If your partner tells you that they tested positive for an STI or has symptoms, try to remain as respectful and understanding as possible. By telling you, they are showing that they care and want to prioritize your health and well-being. Try to remain open to these conversations and work with your partner to find a solution that works for both of you.
Using barrier protection like condoms and dental dams can reduce the risk of spreading HPV during vaginal, anal, and oral sex. They are less effective if broken or used incorrectly, so it’s important to learn how they work and check for defects before using them. HPV can also affect areas not covered by condoms or dental dams, so they don’t completely eliminate the risk
The CDC recommends that everyone ages 11 to 26 receive the HPV vaccine, commonly called Gardasil 9. This vaccine is designed to protect against high-risk strains of HPV and those that cause genital warts, including HPV types 16 and 18. Since doctors first recommended the vaccine in 2006, HPV infections caused by high-risk strains and types that cause genital warts have dropped 81 percent among young adult women.
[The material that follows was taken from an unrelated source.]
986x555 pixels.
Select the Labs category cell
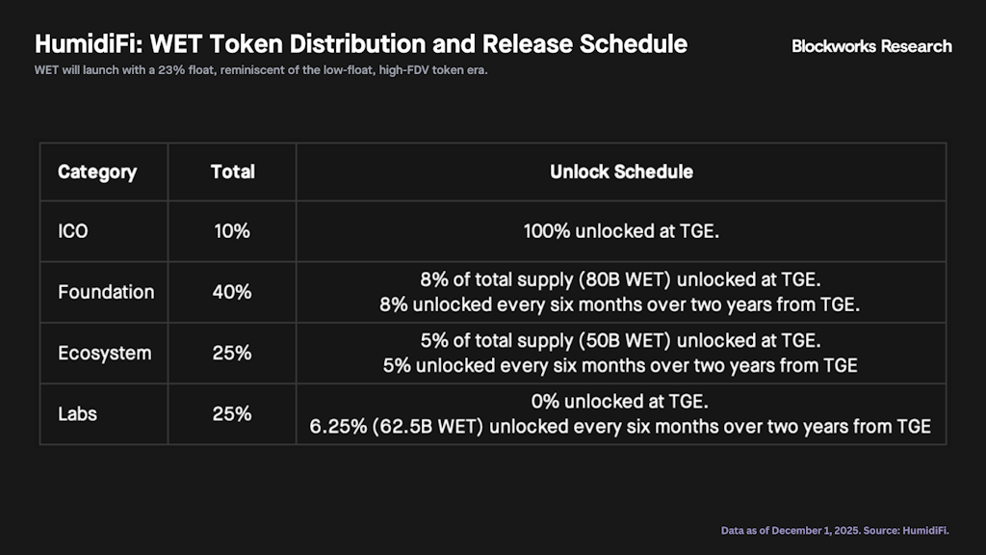point(78,413)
Doctors recommend that children between the ages of 11 and 12 receive two doses of the vaccine six to 12 months apart. While children can wait until they’re older to get vaccinated, it’s best to do it as early as possible. This ensures that they are protected when they become sexually active later on.
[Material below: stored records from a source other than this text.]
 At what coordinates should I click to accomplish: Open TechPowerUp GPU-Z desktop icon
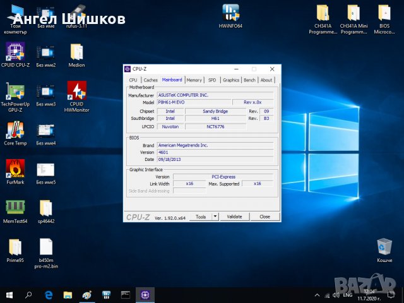15,92
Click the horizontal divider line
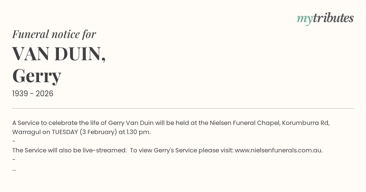The image size is (366, 192). 183,108
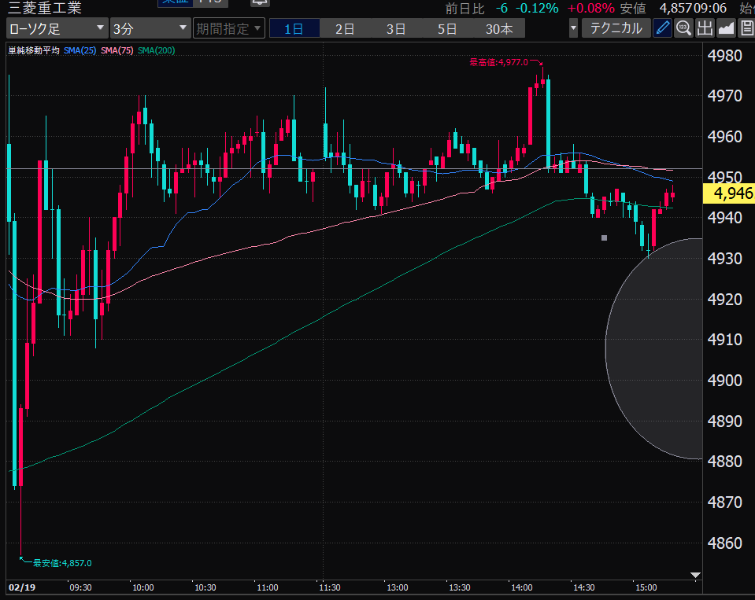Click the save icon at toolbar right edge
This screenshot has height=600, width=755.
point(746,29)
People ages 15 to 26 who haven’t yet been vaccinated will need three doses spread out over 6 months instead of two. Even if you’ve already contracted HPV, the vaccine can still protect against strains you haven’t been exposed to yet.
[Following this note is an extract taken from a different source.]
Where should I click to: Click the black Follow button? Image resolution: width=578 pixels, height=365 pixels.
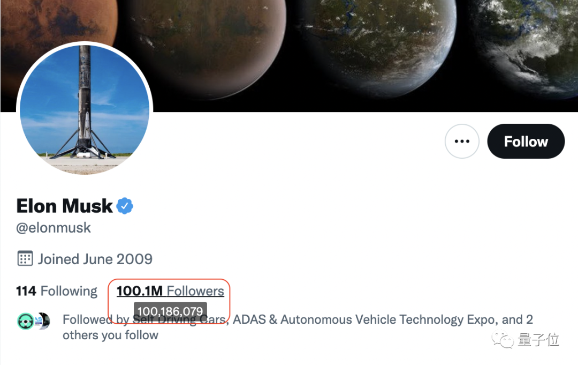pos(526,141)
If you are pregnant, doctors recommend waiting to get the vaccine or any additional doses until after you have given birth. While studies suggest that the HPV vaccine does not harm unborn babies, additional research is needed to rule out potential complications entirely.
There are currently no testing options for people AMAB (assigned male at birth) or HPV affecting the mouth and throat. However, there are tests that can detect strains of HPV that could cause cervical cancer and precancerous cells in the cervix.
If you have a cervix, doctors recommend scheduling Pap tests every three years starting at age 21. Doctors perform this test by collecting surface cells from the cervix with a small brush and testing them for abnormal or cancerous cells. If your results come back abnormal, they can schedule further testing and recommend early treatment options if necessary.
People ages 30 to 65 who have a cervix can also schedule HPV tests that look for the strains that cause cervical cancer. The procedure for this test is almost identical to a Pap smear, and you can get both tests at the same time. If you choose to co-test and your results come back normal, your doctor may recommend getting tested every five years instead of three.
People who have a cervix and prefer to test from home can order an at-home HPV test that comes with a vaginal swab and collection instructions. This test is capable of detecting 14 genotypes of high-risk HPV and can specify if an infection is caused by HPV 16 or HPV 18/45. If your test results come back abnormal, you should follow up with a medical professional for further advice.
Most cases of HPV clear on their own without causing any adverse health effects. As long as you take the proper precautions and communicate with your partner, it’s possible to remain sexually active and have healthy intimate relationships with HPV.
If you have any questions or concerns about HPV or other STIs, you can always schedule an appointment with your doctor to discuss risk factors, treatments, and STI testing options.